- Developers: Orca Corporation Tigervision (2600)
- Publishers: ArcadeJP: GGI; NA: Kersten; Tigervision (2600)
- Platforms: Arcade, Atari 2600
- Release: ArcadeJP: July 1981; NA: 1981; 2600NA: 1984;
- Genre: Action
- Modes: Single-player, multiplayer

= River Patrol (video game) =

1981 video game

River Patrol (リバーパトロール, Ribā Patorōru) is an action arcade video game developed by Orca Corporation and released by GGI in Japan in 1981. It was licensed to Kersten for distribution in North America. The player pilots a patrol boat along a vertically scrolling river to rescue people from the crocodile-infested waters while avoiding obstacles along the way. Tigervision released an Atari 2600 version in 1984.

== Gameplay ==

A swimmer in trouble is to the left of the patrol boat (arcade).

River Patrol is an action game where players take the role of a captain navigating a river patrol boat across multiple levels to rescue drowning people who fell into the crocodile-infested river for points while avoiding incoming boulders, floating logs and other obstacles that threaten to sink the vessel.
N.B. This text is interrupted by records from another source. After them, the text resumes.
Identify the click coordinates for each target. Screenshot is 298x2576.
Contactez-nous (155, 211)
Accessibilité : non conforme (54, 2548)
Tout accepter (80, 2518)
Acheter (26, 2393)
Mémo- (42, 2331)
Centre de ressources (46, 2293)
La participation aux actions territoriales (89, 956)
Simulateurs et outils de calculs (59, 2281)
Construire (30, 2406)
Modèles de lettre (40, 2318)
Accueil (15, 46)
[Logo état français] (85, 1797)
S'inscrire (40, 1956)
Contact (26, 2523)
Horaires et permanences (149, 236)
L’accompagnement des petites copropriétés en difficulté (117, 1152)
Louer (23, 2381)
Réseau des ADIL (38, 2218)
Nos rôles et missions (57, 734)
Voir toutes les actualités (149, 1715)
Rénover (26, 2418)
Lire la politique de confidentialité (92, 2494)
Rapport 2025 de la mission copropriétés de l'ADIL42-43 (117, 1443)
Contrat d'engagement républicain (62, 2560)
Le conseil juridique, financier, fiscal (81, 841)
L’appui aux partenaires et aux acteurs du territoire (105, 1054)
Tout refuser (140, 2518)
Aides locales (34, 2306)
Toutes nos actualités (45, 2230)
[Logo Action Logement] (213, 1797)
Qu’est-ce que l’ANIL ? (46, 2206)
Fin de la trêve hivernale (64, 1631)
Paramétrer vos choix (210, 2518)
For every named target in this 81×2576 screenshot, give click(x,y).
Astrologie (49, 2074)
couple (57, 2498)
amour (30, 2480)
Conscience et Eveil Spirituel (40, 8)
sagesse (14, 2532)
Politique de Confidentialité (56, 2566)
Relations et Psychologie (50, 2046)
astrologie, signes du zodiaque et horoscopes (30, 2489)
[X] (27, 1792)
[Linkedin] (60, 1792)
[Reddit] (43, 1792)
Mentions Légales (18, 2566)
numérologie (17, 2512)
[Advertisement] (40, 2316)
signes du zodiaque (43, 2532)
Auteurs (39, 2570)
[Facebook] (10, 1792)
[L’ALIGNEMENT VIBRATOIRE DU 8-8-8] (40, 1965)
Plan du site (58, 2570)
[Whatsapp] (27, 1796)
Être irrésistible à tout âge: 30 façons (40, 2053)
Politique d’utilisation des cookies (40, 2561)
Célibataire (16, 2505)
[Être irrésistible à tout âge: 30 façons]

The main objective is to reach a dam at the end of each level before the timer runs out and the boat sinks.

Hitting a crocodile or crossing over a whirlpool causes the boat to sink rapidly, however crashing another boat, log, boulder or TNT instantly sinks the player's boat. Once all lives are lost, the game is over unless the player inserts more credits into the arcade machine to continue playing.

== Development and release ==
River Patrol was the second game to be developed by Orca Corporation, a Japanese video game developer headed by Takeshi Tozu, after 1980's Shogun. The game was first released for arcades in Japan by GGI in July 1981 and later in North America by Kersten. An Atari 2600 port, developed by Tigervision, was released in 1984.

== Reception ==
In Japan, River Patrol was the eleventh highest-grossing arcade video game of 1981.

In a retrospective review, Atari Gaming Headquarters Keita Iida gave the Atari 2600 port a six out of ten score.

==Legacy==
A bootleg version of the game developed by Falcon titled Silver Land changed the premise to skiing.

The 1981 VIC-20 game River Rescue has strong similarities to River Patrol, but scrolls horizontally. In 1982, Koichi Nakamura programmed a clone of River Patrol for the PC-8001, also titled River Rescue, that was published in the Maikon Game Book 4 special edition of Japanese magazine I/O.

After the release of River Patrol into the market, Orca would go on to work on several projects: The Percussor, The Bounty, Looper, Springer, Funky Bee, Slalom, Sky Lancer, Vastar (published by Sesame Japan Corporation), and Espial, among others. On June 20, 1983, Orca went bankrupt. Former members of the company later worked at Crux before forming Toaplan.